* begin *
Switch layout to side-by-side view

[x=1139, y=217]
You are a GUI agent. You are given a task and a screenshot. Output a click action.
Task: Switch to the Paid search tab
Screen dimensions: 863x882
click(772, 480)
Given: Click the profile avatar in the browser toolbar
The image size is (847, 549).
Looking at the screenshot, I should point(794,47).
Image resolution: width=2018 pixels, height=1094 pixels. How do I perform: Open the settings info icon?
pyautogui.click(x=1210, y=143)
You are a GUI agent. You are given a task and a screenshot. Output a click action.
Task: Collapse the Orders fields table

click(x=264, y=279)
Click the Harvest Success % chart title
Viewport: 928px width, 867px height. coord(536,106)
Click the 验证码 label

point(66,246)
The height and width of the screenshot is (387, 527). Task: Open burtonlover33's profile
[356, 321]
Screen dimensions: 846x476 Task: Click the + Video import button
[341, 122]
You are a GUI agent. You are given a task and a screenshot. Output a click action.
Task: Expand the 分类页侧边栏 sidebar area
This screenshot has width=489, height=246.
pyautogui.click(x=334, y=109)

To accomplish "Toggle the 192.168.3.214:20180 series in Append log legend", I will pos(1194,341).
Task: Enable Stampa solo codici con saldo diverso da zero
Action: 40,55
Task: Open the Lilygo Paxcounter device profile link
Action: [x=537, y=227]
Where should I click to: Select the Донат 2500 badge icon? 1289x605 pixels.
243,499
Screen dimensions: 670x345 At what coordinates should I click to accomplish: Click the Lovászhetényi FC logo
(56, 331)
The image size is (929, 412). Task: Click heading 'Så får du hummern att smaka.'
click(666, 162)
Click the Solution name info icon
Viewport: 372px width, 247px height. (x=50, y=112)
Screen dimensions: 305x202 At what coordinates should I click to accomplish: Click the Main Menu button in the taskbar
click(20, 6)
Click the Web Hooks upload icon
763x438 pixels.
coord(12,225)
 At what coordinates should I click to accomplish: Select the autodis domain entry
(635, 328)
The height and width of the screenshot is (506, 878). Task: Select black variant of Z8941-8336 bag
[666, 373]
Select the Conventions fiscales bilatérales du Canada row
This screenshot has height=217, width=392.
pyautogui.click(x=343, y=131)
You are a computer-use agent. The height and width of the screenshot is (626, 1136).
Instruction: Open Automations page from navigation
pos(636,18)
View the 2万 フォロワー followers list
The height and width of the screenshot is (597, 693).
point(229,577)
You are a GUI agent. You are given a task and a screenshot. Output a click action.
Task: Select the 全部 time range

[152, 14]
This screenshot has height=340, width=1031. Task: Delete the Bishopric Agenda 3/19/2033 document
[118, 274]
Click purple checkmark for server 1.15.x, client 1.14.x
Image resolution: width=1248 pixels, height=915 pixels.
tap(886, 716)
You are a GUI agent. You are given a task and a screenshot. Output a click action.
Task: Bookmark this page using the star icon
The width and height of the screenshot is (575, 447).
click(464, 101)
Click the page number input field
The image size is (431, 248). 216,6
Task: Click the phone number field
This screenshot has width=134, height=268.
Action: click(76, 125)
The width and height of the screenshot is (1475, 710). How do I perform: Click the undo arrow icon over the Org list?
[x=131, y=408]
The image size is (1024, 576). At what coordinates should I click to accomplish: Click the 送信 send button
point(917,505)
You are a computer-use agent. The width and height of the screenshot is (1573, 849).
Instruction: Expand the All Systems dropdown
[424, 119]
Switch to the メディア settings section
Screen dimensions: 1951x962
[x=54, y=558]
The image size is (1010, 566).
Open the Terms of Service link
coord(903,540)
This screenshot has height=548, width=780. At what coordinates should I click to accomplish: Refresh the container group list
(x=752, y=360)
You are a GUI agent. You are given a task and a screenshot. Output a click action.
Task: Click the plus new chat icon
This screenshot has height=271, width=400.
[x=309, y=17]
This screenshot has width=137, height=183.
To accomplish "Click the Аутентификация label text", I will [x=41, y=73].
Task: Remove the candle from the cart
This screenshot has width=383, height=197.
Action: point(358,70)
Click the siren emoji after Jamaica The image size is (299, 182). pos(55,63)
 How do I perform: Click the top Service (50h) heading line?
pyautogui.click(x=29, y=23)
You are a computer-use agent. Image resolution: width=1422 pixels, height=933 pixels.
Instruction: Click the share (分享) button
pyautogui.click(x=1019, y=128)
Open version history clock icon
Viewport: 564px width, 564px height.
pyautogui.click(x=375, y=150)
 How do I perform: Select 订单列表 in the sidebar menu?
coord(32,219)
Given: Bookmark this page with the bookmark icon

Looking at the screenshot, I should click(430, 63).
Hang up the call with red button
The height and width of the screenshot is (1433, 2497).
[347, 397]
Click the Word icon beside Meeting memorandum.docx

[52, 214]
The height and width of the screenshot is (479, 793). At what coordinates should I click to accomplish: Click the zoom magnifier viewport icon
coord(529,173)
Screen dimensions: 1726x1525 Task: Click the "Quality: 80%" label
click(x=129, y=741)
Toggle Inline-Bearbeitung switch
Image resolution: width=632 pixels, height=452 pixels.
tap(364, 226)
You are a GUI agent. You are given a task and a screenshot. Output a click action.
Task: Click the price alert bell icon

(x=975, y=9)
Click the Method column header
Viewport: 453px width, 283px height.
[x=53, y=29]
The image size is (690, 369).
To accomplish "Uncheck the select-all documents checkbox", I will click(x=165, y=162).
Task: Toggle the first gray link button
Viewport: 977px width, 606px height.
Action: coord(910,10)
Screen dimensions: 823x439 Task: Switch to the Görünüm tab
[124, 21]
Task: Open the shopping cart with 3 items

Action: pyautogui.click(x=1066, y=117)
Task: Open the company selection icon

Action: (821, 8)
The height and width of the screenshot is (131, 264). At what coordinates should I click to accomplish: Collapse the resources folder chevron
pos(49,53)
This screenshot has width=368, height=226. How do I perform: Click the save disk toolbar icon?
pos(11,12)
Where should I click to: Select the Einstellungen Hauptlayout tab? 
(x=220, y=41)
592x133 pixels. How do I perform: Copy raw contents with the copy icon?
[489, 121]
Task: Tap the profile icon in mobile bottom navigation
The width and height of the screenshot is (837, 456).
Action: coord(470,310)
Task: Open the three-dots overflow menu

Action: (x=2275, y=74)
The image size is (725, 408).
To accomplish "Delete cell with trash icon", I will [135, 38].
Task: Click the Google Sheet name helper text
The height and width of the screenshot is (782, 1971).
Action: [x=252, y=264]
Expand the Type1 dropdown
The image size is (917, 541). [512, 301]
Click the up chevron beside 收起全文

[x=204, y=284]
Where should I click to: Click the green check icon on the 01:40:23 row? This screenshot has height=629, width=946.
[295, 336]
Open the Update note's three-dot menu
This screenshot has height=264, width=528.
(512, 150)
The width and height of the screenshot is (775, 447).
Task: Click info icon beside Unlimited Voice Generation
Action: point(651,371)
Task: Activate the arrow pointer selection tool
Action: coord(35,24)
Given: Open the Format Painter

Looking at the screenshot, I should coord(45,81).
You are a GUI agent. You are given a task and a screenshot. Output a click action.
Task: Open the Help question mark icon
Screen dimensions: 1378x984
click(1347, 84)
* end *
→ **EXERCISE DETAILS**
Please turn the lines from the one containing "The image size is (929, 412)." through the one containing "Viewport: 372px width, 247px", both included, into a JSON list of strings with one string per line, leaving out any blank lines.

→ **WRITTEN SOLUTION**
[
  "The image size is (929, 412). Task: Click heading 'Så får du hummern att smaka.'",
  "click(666, 162)",
  "Click the Solution name info icon",
  "Viewport: 372px width, 247px height. (x=50, y=112)"
]